In the United States, the government's R&D agencies are required by law to support the Small Business Innovation Research (SBIR) programme which gives funding to SMEs to undertake their own R&D for commercially viable innovations. SBIR receives 3.2% of the total R&D budget in the public sector, or $3.2 billion (105 billion baht) of funding in 2019.
Many companies that take part in this programme are well-known worldwide for their innovations. For example, Qualcomm, one of the world's biggest chip manufacturers; Illumina, a leading company in genetic variation analysis; Symantec, a leader in cyber security; and EnChroma, a manufacturer of glasses to reduce colour-blindness.
Thailand needs science, technology, and innovation to rescue its flagging economy. The government should take a leading role to drive R&D investment in all sectors and to support the private sector to create innovations, for SMEs in particular, to strengthen the backbone of the economy for a post-pandemic recovery.

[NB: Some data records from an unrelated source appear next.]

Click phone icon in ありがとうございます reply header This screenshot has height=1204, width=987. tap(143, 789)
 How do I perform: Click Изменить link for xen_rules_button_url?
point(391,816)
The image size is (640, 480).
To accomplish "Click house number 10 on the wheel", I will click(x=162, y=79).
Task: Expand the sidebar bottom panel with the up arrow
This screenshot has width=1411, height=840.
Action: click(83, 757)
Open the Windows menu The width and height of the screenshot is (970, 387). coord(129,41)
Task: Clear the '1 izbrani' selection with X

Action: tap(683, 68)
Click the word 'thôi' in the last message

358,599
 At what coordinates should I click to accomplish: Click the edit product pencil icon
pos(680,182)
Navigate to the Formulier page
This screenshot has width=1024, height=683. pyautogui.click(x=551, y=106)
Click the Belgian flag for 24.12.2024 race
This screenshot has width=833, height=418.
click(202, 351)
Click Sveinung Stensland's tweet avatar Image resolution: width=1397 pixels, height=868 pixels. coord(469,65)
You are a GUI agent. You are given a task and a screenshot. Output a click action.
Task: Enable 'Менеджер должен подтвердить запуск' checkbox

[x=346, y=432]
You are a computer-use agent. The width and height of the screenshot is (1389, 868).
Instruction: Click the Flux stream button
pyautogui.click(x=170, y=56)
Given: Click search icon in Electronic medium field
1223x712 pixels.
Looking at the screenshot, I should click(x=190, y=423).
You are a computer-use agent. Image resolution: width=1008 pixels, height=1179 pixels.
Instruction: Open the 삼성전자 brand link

There are already several state agencies working to support R&D. Among them are Program Management Unit for National Competitiveness Enhancement (PMU-C), the National Innovation Agency (NIA), and the National Science and Technology Development Agency (NSTDA) through the Innovation and Technology Assistance Program (iTAP). Mechanisms are there. What they need is more substantial state funding as well as more focus and less paperwork.
The government can accelerate and increase R&D funding through these organisations. Or it can set up a new public agency to focus solely on funding the private sector's high-impact research programmes in the key industries of the Thai economy.
One thing to avoid, however, is developing another bureaucracy.
For a speedy economic recovery, the funding agencies must work fast. They must prioritise results, not bureaucratic routines. They must aim high, think big, and target R&D with high impacts. They must also have concrete goals with clear directions to tackle the challenges in society and the economy.
The country has money. Just look at the country's military budget. With policy makers' political will and R&D vision, the Thai economy will have a chance to rebound when the pandemic ends.
Warakorn Awutpanyakul is a researcher at Thailand Development Research Institute (TDRI). Policy analyses from the TDRI appear in the Bangkok Post on alternate Wednesdays.